Across healthcare systems, Biehl noted that there is little variation in dimensions. In referencing his presentation, Biehl said, “With a little tweaking, I hope I have handed you a design for a warehouse that you can have up and running fairly quickly.”
While star-schema warehouse plans are not new--Biehl explained that they were used for data processing outside of the field of healthcare for the past 20-30 years-- they are effective for data management because they put facts in the center of the model and organize other data into several dimensions around them, so no one dimension is optimized in favor of another, he said.
In the medical world, the center of the star can consist of lab test results, vital signs, text from nursing or radiology reports, or any other core facts, said Biehl, who noted that the dimensions are ways to “slice the data,” consisting of physical and logical, or sub-dimensions. “The number of dimensions physically is a question of your database optimization. The number of dimensions, logically, is a characteristic of your clinical domain and will vary by institution and the scope of your data,” he explained.
The challenge of building a data warehouse is not designing the database, asserted Biehl, who said building a good star-schema warehouse can be done in under an hour, but rather coming up with the right dimensions. Standardizing dimensions so that they will work across an entire institution is the solution to this issue, Biehl said. “Data warehouses only get big, never smaller. Over time, you’re going to load more data into your database and need to consolidate greater amounts of data.”

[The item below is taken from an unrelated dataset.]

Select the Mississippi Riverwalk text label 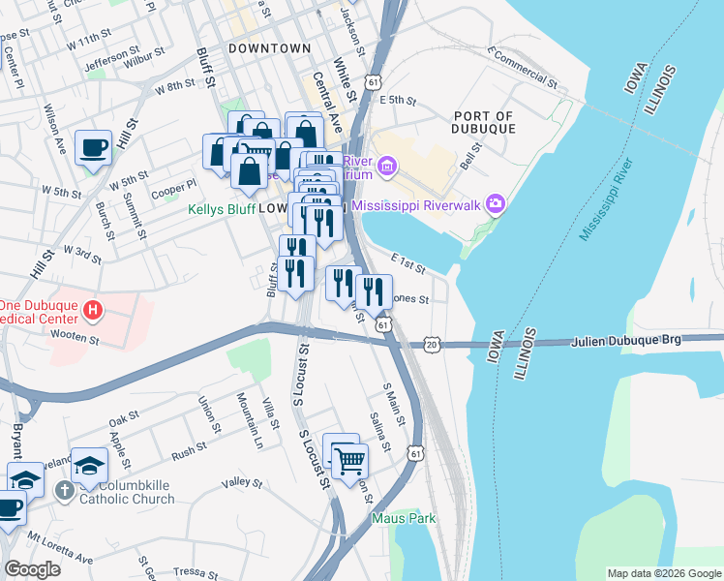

In order for an institution to figure what their dimensions would be, they must undergo a process called dimensionalization, said Biehl. This process looks at any patterns and similarities in the data. The rules for dimensionalization include not mixing any data into a dimension that represents different kinds of systems, including societal (hospital, nursing home), organismic (patients, caregivers) and mechanical systems (bed, room, unit). “You don’t mix persons, places or things in the same dimension, or things that you do as opposed to things you administer,” Biehl explained.
During his presentation, Biehl gave a demonstration of how he would go about creating dimensions. Pulling out countries, states, cities and addresses, he created a geopolitical entity. Next, Biehl selected all nurses, physicians and transport people and created a caregiver dimension. He continued on and created several more dimensions, but noted that the process becomes more challenging as more complicated data is added to the system.
“Most of the data in your clinical world is in your dimensions, not your fact table. Facts are just connections that pull those threads together,” said Biehl, noting that all information about the patient, including when they were admitted, what tests or imaging they had undergone or medications they were administered can be found in these dimensions and the dimensions serve as a way to query data. The star-schema warehouse model can build certain data queries in 15 minutes, as opposed to other models which could take up to weeks or months, Biehl said.
Across healthcare systems, Biehl noted that there is little variation in dimensions. In referencing his presentation, Biehl said, “With a little tweaking, I hope I have handed you a design for a warehouse that you can have up and running fairly quickly.”